Impatiens (Impatiens walleriana) can grow up to 2 1/2 feet, depending on the variety, and bloom in a variety of colors including red, orange, purple and white, as well as swirled varieties. Unlike many flowers, impatiens grow well in the shade, and prefer it to full sun.
1. Best Light
Impatiens like to stay in the shade. Although they can live in full shade, they might not bloom as well as in medium to light shade. Their favorite type of light is filtered -- not direct -- sunlight for four hours or less per day. These flowers work well under trees or in areas where your house or other structures create shade that lasts all day. Suitable for flowerbeds, these plants also thrive in containers.

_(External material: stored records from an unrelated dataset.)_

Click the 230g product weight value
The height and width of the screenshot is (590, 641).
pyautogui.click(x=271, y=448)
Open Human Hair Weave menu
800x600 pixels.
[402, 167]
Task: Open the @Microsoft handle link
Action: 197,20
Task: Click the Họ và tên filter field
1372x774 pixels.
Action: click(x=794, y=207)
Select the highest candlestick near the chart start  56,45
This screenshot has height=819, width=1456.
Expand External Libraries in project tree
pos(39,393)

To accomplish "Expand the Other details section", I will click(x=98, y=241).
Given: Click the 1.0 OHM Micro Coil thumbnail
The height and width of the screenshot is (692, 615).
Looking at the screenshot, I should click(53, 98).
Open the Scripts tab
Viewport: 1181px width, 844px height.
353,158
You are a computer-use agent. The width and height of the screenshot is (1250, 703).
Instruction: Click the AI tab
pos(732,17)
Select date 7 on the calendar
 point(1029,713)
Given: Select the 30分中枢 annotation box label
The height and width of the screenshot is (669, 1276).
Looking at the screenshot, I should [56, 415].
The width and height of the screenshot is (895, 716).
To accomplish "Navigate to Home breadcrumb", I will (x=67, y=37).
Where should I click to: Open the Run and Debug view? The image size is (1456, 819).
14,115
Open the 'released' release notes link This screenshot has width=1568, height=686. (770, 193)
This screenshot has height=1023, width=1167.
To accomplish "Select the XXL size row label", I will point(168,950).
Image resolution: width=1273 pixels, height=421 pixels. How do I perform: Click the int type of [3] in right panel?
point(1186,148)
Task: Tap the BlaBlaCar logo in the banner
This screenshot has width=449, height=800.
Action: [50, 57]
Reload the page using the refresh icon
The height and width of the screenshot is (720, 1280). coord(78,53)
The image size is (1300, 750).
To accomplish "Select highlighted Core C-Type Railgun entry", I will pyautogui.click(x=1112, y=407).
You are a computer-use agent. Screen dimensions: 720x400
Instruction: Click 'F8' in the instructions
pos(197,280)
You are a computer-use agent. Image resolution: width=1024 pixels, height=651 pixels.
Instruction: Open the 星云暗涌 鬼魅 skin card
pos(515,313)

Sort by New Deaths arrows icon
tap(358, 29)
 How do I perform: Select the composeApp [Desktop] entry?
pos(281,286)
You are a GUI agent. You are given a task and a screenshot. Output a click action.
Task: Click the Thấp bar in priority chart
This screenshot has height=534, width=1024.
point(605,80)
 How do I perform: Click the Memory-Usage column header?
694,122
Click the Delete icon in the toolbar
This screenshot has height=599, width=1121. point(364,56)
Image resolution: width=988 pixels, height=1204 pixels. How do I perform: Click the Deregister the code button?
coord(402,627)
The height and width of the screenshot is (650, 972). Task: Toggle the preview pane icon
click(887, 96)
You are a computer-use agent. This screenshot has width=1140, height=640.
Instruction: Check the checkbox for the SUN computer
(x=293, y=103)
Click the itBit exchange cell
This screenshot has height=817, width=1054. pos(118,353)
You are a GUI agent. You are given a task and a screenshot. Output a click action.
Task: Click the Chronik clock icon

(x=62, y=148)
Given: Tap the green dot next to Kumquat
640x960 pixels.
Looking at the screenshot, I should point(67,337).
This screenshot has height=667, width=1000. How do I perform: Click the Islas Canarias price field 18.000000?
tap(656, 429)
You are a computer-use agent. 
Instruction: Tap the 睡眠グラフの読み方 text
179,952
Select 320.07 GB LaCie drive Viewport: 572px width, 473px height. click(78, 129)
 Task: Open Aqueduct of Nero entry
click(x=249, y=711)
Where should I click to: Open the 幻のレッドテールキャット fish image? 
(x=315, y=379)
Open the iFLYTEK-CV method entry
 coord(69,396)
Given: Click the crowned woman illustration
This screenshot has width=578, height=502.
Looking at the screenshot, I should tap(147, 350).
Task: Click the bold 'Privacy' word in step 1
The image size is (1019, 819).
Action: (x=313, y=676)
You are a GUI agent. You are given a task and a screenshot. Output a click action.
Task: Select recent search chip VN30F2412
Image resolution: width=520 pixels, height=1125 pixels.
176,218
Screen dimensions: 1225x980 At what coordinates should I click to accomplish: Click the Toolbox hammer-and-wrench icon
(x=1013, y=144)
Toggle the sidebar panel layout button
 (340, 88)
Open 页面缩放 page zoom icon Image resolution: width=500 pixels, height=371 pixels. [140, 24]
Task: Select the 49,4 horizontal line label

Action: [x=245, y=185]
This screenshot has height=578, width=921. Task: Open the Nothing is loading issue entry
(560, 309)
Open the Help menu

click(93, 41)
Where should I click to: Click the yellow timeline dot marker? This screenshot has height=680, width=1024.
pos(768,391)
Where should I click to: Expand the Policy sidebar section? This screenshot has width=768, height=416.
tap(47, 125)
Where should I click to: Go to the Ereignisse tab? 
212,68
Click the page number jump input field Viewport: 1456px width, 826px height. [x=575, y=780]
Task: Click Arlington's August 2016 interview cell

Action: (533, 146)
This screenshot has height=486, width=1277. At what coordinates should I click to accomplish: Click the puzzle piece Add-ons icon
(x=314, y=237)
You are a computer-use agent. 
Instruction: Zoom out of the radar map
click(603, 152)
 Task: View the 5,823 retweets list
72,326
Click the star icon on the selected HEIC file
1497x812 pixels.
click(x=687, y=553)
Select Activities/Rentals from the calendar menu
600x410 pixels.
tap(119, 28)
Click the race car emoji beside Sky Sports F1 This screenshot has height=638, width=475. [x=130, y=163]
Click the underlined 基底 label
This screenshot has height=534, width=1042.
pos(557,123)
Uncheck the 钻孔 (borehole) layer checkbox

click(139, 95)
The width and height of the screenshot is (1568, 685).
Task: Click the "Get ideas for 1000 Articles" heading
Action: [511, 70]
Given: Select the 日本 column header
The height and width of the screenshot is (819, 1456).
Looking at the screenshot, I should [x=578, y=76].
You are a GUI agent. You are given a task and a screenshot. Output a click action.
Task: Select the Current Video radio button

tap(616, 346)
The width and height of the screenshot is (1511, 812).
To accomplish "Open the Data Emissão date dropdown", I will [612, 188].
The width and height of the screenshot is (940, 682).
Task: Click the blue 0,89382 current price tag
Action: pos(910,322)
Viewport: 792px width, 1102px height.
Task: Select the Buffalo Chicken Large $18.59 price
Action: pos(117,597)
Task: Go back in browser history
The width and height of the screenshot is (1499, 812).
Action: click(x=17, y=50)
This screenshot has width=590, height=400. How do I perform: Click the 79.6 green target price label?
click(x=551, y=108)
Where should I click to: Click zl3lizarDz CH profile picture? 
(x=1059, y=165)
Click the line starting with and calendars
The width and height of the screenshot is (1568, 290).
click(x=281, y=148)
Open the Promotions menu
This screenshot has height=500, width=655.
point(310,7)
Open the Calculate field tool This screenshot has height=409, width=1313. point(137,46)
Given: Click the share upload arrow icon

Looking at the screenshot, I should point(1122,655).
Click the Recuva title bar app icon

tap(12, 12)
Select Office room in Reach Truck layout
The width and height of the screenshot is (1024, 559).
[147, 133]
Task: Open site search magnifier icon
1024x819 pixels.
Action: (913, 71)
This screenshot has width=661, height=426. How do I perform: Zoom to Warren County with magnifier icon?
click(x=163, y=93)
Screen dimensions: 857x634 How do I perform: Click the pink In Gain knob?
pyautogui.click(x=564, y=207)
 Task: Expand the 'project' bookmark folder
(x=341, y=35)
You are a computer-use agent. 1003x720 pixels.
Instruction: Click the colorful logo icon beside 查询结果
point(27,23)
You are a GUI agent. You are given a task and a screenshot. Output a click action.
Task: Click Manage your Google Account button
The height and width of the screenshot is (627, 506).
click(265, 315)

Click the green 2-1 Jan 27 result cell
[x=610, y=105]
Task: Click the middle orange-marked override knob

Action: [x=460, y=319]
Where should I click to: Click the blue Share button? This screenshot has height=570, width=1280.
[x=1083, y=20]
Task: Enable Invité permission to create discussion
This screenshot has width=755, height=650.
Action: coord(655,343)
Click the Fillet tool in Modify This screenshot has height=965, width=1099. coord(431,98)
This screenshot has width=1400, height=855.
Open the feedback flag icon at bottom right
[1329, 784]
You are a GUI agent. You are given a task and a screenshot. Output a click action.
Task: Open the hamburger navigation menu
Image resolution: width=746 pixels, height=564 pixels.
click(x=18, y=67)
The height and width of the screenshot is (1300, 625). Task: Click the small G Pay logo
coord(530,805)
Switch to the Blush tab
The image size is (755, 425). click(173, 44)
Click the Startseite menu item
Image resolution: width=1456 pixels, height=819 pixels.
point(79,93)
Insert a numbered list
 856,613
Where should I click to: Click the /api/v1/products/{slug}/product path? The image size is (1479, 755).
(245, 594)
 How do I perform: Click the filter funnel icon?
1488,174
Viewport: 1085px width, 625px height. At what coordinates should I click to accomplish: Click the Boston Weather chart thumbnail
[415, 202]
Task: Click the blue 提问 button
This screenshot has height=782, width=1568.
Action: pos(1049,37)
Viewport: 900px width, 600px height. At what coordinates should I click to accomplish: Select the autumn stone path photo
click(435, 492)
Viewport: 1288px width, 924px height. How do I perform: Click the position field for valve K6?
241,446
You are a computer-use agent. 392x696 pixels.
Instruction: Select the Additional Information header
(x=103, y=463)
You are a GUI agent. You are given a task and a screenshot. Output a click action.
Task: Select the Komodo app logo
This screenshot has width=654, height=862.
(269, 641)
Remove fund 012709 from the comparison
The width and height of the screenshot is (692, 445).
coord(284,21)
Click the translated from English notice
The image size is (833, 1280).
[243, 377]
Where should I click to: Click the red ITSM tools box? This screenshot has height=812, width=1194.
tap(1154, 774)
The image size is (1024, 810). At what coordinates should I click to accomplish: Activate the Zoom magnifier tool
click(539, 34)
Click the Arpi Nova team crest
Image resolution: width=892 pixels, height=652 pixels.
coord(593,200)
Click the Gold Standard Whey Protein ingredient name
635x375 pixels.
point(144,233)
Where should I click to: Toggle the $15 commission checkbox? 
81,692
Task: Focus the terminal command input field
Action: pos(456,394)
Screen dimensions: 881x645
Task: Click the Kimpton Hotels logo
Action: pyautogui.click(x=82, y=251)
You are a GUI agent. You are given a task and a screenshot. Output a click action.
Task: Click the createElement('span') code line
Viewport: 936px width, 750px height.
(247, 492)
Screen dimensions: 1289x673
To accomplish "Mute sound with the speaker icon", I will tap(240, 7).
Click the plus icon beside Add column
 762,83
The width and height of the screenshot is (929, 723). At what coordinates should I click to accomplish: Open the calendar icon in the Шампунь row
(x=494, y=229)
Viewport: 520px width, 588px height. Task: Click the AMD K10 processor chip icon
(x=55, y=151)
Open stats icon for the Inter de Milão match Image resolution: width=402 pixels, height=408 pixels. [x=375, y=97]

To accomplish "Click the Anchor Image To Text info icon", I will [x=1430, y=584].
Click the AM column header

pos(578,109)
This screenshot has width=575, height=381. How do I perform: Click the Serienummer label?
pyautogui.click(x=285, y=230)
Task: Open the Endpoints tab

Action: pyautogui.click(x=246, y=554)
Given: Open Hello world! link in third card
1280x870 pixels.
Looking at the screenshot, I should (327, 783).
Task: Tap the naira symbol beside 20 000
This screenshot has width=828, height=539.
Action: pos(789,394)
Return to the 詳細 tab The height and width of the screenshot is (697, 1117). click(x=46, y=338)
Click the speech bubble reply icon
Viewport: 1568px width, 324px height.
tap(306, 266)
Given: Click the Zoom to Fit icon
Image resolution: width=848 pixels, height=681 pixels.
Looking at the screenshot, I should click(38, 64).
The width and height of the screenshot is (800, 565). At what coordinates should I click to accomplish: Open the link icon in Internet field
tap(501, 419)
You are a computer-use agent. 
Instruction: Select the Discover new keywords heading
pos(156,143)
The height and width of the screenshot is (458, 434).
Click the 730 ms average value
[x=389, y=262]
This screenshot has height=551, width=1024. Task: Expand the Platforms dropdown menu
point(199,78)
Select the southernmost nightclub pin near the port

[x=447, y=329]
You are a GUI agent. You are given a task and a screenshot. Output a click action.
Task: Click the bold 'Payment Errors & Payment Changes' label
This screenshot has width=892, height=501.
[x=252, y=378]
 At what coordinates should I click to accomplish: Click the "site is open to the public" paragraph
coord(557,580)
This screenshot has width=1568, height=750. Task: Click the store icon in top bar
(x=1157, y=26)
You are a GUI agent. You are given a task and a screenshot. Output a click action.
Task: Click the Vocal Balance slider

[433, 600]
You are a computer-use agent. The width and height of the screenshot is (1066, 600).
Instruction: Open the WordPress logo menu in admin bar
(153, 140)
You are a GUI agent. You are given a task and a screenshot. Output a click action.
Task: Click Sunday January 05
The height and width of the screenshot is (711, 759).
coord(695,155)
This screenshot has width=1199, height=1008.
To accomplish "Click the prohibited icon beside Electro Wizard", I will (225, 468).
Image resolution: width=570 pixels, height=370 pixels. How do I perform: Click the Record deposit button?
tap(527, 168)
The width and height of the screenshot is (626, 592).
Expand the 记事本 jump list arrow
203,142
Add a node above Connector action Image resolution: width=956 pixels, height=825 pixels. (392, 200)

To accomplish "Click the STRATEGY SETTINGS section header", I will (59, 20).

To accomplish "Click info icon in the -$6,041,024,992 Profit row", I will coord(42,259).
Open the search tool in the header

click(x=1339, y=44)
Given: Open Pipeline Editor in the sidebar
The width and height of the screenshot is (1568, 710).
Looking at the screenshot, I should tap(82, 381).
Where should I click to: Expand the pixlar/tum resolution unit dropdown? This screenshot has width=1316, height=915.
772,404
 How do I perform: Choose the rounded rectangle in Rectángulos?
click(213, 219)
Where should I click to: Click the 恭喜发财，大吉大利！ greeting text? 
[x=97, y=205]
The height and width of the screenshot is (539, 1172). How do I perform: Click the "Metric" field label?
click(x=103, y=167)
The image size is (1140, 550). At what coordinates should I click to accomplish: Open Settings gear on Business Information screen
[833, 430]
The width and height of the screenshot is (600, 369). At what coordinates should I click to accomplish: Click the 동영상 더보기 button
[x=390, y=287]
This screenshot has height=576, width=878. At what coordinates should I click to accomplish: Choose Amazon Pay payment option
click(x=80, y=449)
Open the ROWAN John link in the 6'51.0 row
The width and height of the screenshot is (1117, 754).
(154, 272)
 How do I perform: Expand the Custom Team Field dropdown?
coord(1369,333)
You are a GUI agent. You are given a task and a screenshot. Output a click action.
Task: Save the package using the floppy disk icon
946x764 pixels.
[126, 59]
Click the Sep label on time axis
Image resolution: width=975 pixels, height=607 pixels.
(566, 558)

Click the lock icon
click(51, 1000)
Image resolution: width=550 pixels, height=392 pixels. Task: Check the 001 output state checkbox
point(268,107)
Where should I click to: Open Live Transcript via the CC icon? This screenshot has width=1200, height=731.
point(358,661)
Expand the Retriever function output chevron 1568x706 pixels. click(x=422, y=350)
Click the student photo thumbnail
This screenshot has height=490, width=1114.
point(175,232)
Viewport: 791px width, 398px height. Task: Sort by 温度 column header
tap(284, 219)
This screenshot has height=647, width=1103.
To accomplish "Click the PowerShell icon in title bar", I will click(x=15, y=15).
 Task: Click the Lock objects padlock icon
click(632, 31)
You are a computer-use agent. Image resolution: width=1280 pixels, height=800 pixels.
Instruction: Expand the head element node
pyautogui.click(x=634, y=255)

2. What Happens in Full Sun
When impatiens area in full sun, all day, they dry out quickly. This keeps the plants from blooming and growing, resulting in stunted plants with leaves that begin to wither and drop off. Western exposure is particularly harmful, subjecting the flowers to the heat of the afternoon sun. Impatiens can survive short bursts of direct sun, but not all-day sun.
3. Time in the Sun
Not all parts of your yard provide the consistently light shade that impatiens prefer. When you must choose between areas that receive some direct sun during the day, pick spots that catch the morning sun. Try to keep exposure in direct sun to less than six hours per day. If you must plant where they receive afternoon sun, make sure it's no more than two hours of direct exposure. Water impatiens every three to four days to ensure they don't dry out. Plants not in light to medium shade might be smaller and produce fewer flowers than those in their preferred lighting conditions.
4. Other Important Need
Moderating their sun exposure is only a part of the puzzle of successfully growing impatiens. They need constantly moist soil, so water them at least once a week -- more in hot weather, if the plants receive direct sun several hours per day or if the plants grow in containers. Impatiens need moist but not soggy soil -- too little water causes leaf drop, but too much moisture encourages fungal infection and rot. The soil should form a ball in your hand when you squeeze it, not crumble or run through your fingers in a muddy mess. Impatiens grow as perennials in U.S. Department of Agriculture plant hardiness zones 10 through 11 but you can grow them as annuals elsewhere.